6) She views the 12th result for a long time–1019 seconds.
7) However, perhaps because she is still unable to find a satisfactory result, she submits the query refinement “html encode java utility”–she is explicitly looking for an existing java utility that will allow her to encode html.
8) After a single result click for 32 seconds, the user looks at the next page of results ranked 11-20, and immediately looks at the following page of results ranked 21-30.
9) She then ends the query session.
Breakdown of the Example
This is an automated process, but it relies upon assumptions that are programmed into a query server. How does the query server determine whether the user found what she was looking for, and how interested she might be in seeing new results?
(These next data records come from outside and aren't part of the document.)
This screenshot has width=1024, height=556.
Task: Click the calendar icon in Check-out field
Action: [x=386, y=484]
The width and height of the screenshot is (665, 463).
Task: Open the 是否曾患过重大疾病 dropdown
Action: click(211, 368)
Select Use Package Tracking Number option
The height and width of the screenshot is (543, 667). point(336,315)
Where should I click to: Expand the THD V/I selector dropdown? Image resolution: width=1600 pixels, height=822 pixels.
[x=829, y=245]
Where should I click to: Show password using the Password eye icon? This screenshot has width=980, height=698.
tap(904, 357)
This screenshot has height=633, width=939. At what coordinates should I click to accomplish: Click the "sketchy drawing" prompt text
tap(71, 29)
1) It’s clear that the user has an interest in finding an answer; she spent a considerable amount of time in the session, viewed a number of pages, and performed a number of refinements (for this process, typing in query refinements and looking at next pages, etc.).
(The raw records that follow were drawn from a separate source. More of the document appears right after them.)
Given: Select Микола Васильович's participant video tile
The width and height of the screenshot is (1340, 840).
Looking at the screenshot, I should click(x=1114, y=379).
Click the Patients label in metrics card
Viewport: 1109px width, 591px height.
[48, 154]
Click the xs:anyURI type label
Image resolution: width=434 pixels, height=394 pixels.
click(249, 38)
2) An assumption that she didn’t find what she was looking for is made because the session ended with her looking at a number of search results pages, but not actually clicking on anything.
3) The amount of time an answer might need to be found within isn’t clear, but since the query topic seems to address a work-related need, the query server might guess that the user needs to find a solution immediately, or in the near future.
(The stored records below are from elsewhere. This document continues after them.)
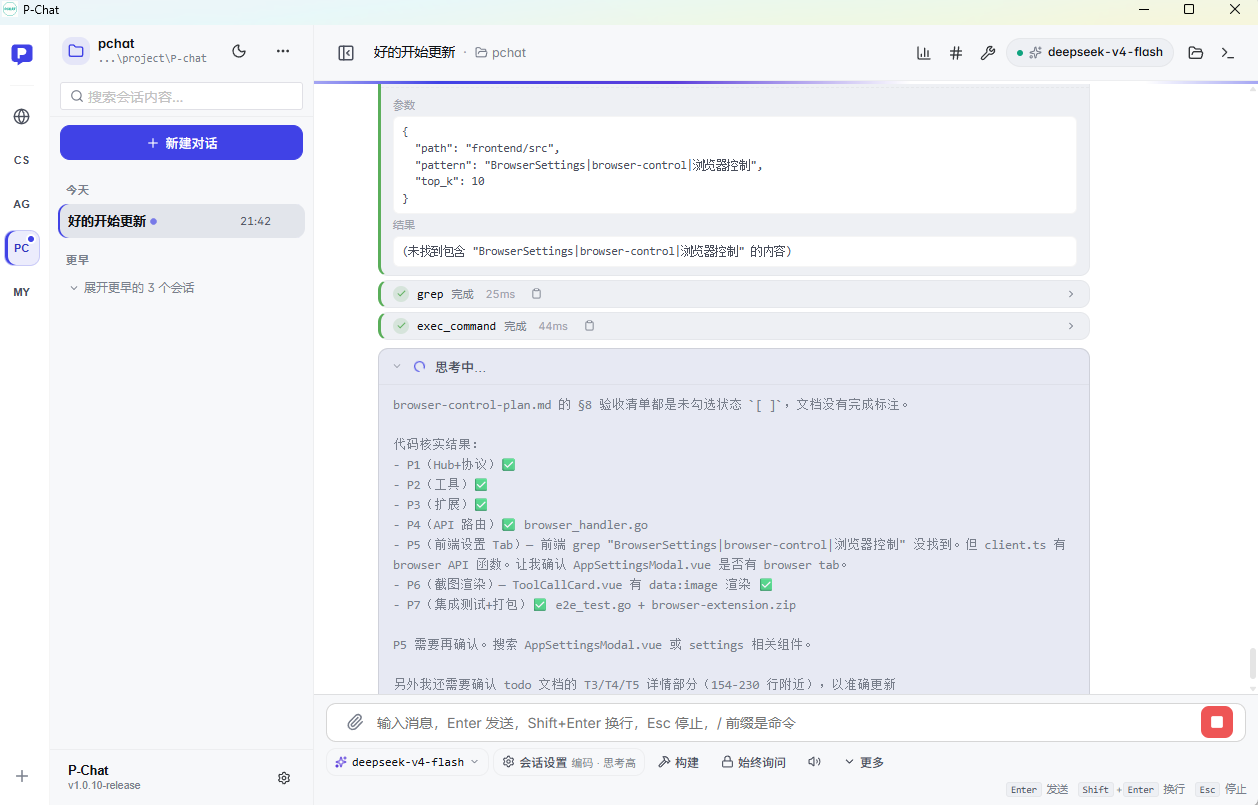Toggle the 始终询问 lock option

pyautogui.click(x=754, y=762)
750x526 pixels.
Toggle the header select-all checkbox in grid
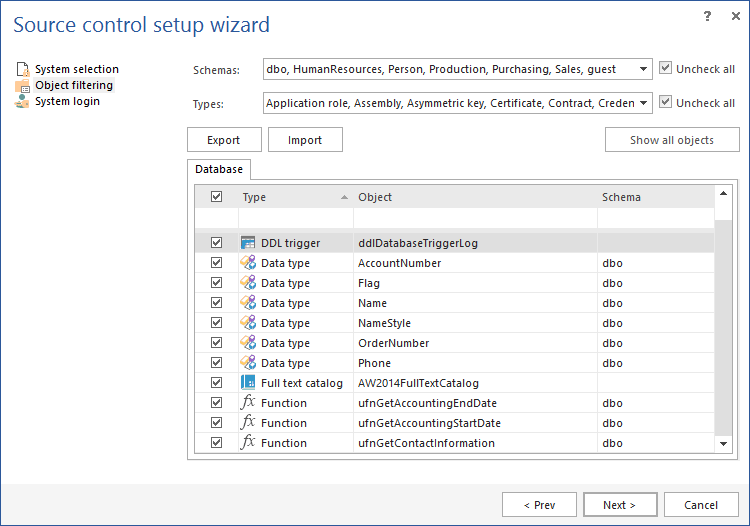(x=216, y=197)
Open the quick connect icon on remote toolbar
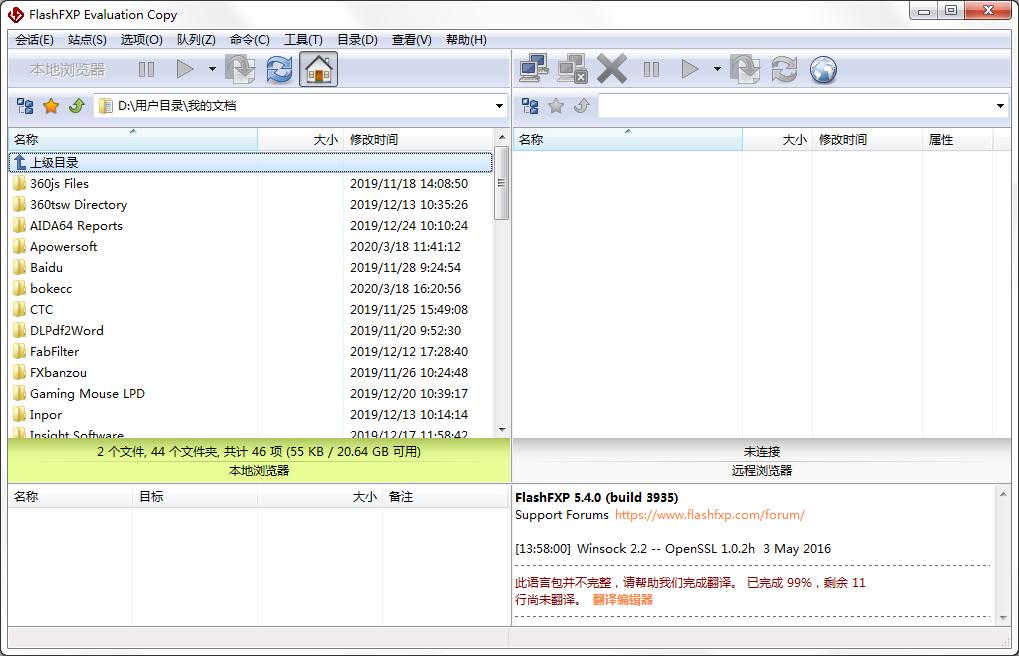The image size is (1019, 656). click(x=533, y=68)
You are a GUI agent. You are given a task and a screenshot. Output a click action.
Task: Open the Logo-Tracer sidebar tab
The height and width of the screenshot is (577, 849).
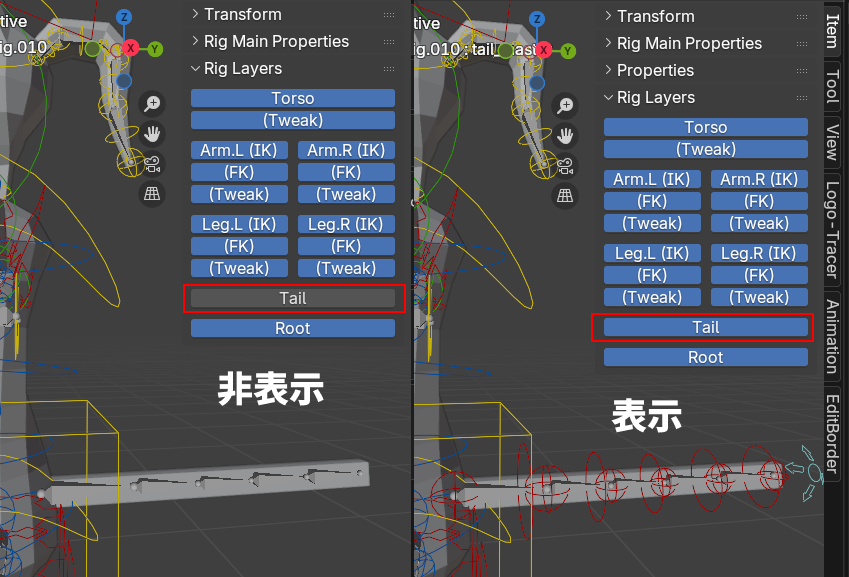coord(832,230)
4) The query server might determine, like here, that this is a search query corresponding to a continuing interest based upon signals such as duration of the session, number of actions, ordering of actions, and so on.
Query Selection Criteria from Internet Usage Data
These are some of the user data that a query server might use to identify queries that correspond to continuing interests of the user:
1) Number of query terms–More terms searched for may tend to indicate a more specific need, which may correlate with shorter interest duration and lower likelihood of prior fulfillment.
2) Number of clicks and number of refinements–The more actions a user takes on behalf of a query (e.g., clicks on query results), the more interested she is likely to be in the query. In addition, a high number of refinements probably implies low likelihood of prior fulfillment.
3) History match score–If a query matches the interests displayed by a user through past queries and clicks, then interest level is probably high.
4) Navigational queries–A navigational query is one in which the user is looking for a specific web site, rather than information from a web page. If a user clicks on only a single result and makes no subsequent refinements, the query is either navigational, or answerable by a single good website. This would mean a high likelihood of prior fulfillment and low interest level in seeing recommendations.
5) Repeated non-navigational queries–If a user repeats a query over time, she is likely to be interested in seeing further results.
6) Session duration–Longer sessions might imply higher interest.
7) Query topic–Leisure-related topics such as sports and travel might be more interesting than work-related topics.
8) Number of “long clicks” –A user might quickly click through many results on a query she is not interested in, so the number of long clicks–where the user views a page for many seconds–may be a better indicator than the number of any kind of click.
9) Whether the session ended with a refinement –Sessions that end with a refinement may be indicative of queries for which the user would want to see further results.
The patent application goes into more detail about the structure of collected data, describing the use of things like event data (with user actions considered events), and timestamps associated with those events. It talks about “derived” data, which means information calculated from looking at things like times between different types of actions in the same query session.
It also describes how these alerts might be presented to someone, the selection criteria that might be used in deciding whether to show results, and when those results might be shown.
What I found most interesting, and focused upon in this post, was how standing interests in past searches might be identified based upon the way someone interacts with the search engine.